Once providing reprieve from escalating rents, these areas have grown into well-established, desirable office markets in their own right. The Seaport has attracted firms like PwC, Autodesk and General Electric. Arnold Worldwide and Primark recently opened shop in Downtown Crossing and the Leather District is now home to dozens of young startup companies. Boston Properties is currently underway on a landmark, mixed-use development at the Garden in North Station.
The result of these trends is two-fold.
- Tenants that want to be downtown are paying premium rents, as they measure value in terms of amenities, access to labor, etc.
- Price-sensitive firms are seeking alternative locations outside of the core downtown markets — particularly along public transit routes. Companies have been able to find relief in submarkets like Somerville and Charlestown, but even these areas are tightening quickly.

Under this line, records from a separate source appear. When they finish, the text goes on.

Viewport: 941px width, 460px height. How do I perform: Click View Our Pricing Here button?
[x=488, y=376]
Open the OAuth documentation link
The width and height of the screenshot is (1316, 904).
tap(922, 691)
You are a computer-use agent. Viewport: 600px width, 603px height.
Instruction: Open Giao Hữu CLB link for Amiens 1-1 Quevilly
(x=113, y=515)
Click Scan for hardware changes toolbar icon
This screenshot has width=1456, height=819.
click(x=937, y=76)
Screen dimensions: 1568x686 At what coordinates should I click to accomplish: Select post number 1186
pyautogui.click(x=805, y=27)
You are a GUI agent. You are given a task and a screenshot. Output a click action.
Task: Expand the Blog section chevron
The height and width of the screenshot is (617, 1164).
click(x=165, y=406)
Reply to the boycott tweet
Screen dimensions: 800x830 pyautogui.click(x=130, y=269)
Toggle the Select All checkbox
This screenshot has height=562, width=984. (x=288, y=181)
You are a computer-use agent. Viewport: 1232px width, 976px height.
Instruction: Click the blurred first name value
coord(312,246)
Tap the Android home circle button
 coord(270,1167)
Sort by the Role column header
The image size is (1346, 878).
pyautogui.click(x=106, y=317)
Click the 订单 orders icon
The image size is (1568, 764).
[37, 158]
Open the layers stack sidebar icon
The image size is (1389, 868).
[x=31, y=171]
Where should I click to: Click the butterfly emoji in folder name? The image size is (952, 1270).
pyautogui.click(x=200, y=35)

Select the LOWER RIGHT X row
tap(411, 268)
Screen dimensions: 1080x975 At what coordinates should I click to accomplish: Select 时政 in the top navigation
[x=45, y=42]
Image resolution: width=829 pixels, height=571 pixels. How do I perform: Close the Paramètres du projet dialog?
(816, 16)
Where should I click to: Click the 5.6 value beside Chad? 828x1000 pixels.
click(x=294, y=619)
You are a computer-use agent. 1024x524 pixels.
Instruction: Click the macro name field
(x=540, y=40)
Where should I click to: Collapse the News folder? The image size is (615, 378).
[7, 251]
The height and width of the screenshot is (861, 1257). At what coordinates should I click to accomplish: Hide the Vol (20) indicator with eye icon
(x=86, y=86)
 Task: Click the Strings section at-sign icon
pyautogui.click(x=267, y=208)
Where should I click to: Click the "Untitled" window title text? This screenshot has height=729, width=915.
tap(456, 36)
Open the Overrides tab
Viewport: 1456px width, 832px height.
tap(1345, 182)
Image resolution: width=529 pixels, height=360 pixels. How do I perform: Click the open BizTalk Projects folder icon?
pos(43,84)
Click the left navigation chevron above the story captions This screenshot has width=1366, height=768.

So, what is the next frontier for price-sensitive firms in Boston? Activity will push out of the core along the subway lines:
- South along the Red Line toward UMass and Quincy.
- South along the Orange and Silver lines into Roxbury and Dorchester.
- North toward Chelsea and Everett (future home of Wynn’s casino).
- North along the Blue Line to East Boston, where new residential developments are popping up.
As these areas heat up, we’re sure to see a change in rents downtown, stretching out along the subway lines. What will be the new value areas? Only time will tell.